Alla ex polveriera di Marco in coda per il tampone 

L’esame senza scendere dall’auto. L’azienda sanitaria sposta il prelievo nel piazzale del polo della Protezione Civile. Una cinquantina al giorno, ma destinati ad aumentare


Luca Marsilli


ROVERETO. «Se due mesi fa mi avessero detto che il 7 aprile sarei stata sotto una tettoia al campo della protezione civile a fare tamponi nasali dal finestrino delle auto, avrei riso per ore». Laura Ferrari è il medico che ieri pomeriggio effettuava i tamponi, assieme a due infermiere, al campo di Marco. Sotto un sole quasi esagerato, in un grande piazzale sterrato, una fila di auto pazientemente ferme in coda. Una ventina nel momento di massimo afflusso, verso le 14 e 30. Ogni paio di minuti un “salto” in avanti di una decina di metri.

Medici sotto la tettoia

Obiettivo, la tettoia della struttura centrale. La macchina arriva, il guidatore abbassa il finestrino e si fa riconoscere. Verificato che è nell’elenco di quelli attesi, gli viene prelevato con uno stick un tampone nasale, che viene immediatamente chiuso in una provetta etichettata col suo nome. Tra un paio di giorni il risultato, avanti un altro. In una immagine a metà tra un drive thru e la memoria della vaccinazione collettiva nel piazzale della caserma, da militare.

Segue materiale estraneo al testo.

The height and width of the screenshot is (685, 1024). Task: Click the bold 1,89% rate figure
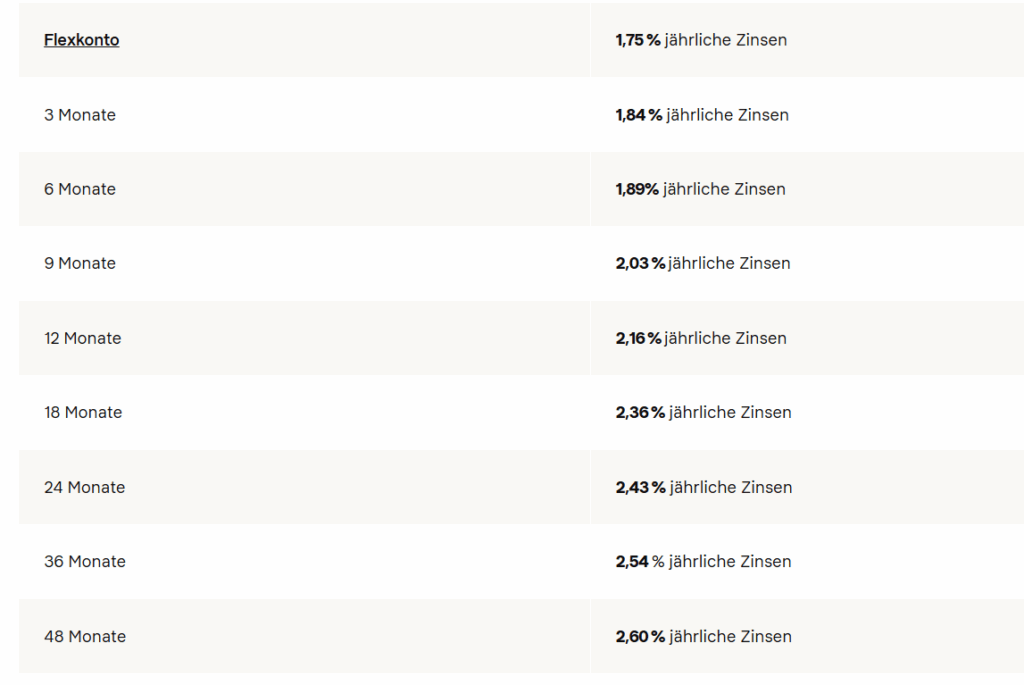point(637,189)

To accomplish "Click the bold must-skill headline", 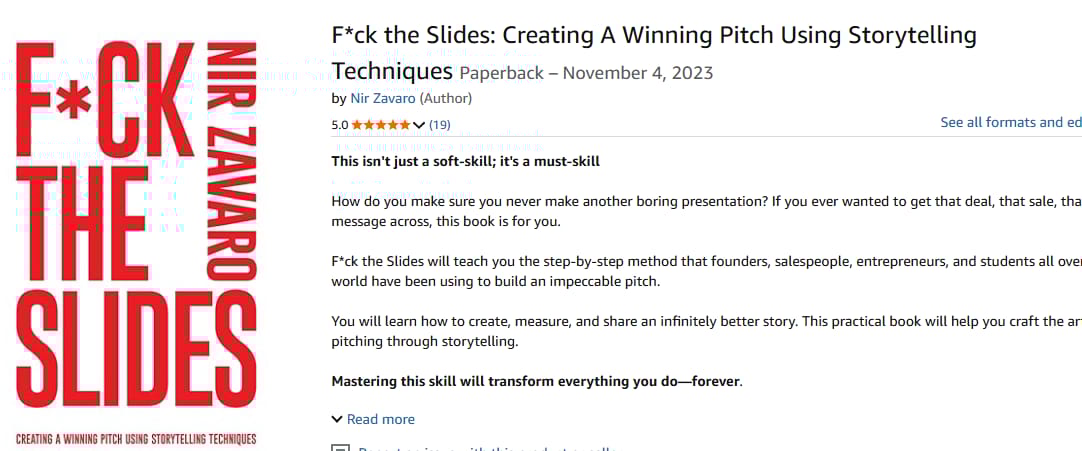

Rovereto per effettuare i tamponi per la ricerca del coronavirus ha scelto la struttura di Marco. Fino a ieri venivano raccolti anche all’Ufficio Igiene, ma ora tutti si sposteranno lì. Le ragioni sono due: si evitano accessi nelle strutture sanitarie e si offre al cittadino la possibilità di effettuare l’esame senza bisogno di fare nemmeno un passo: arriva in auto da casa ed a casa ritorna senza essere nemmeno sceso.

Cinquanta al giorno

Al momento si viaggia sulla cinquantina di tamponi al giorno, ma l’indicazione è di aumentare molto nei prossimi giorni, avviandosi a quei 1500 che la Provincia si è data come obiettivo.

Tutte le persone che arrivano a Marco lo fanno su indicazione dell’azienda sanitaria: non si può chiedere il tampone di iniziativa propria. Vengono in parte dai medici di base, che possono chiedere l’accertamento per chi ha sintomi anche lievi, in parte da controlli programmati su determinate categorie, in parte da situazioni di potenziale esposizione al contagio.

La verifica sui guariti

Poi ci sono tutti i “guariti”: chi ha avuto diagnosticato il coronavirus ed è stato curato a domicilio, 14 giorni dopo la scomparsa dei sintomi deve effettuare il tampone e l’esame va ripetuto almeno 48 ore dopo. Solo se entrambi i test danno risultato negativo (assenza del virus) sono dichiarati guariti e possono uscire dalla quarantena. Ovviamente l’eventuale positività costringe a ricominciare.

Come si lavora in un piazzale polveroso? «È strano, ma ci si adatta. Sono tante le cose a cui questo virus ci sta costringendo ad adattarci: non è la peggiore».

L’operazione richiede pochi minuti, si potrebbero raccogliere centinaia di tamponi al giorno. Il limite sono i laboratori: da Marco le provette vanno al S. Maria che le invia ai laboratori di Trento per l’esame. Il «collo di bottiglia» ovviamente è lì.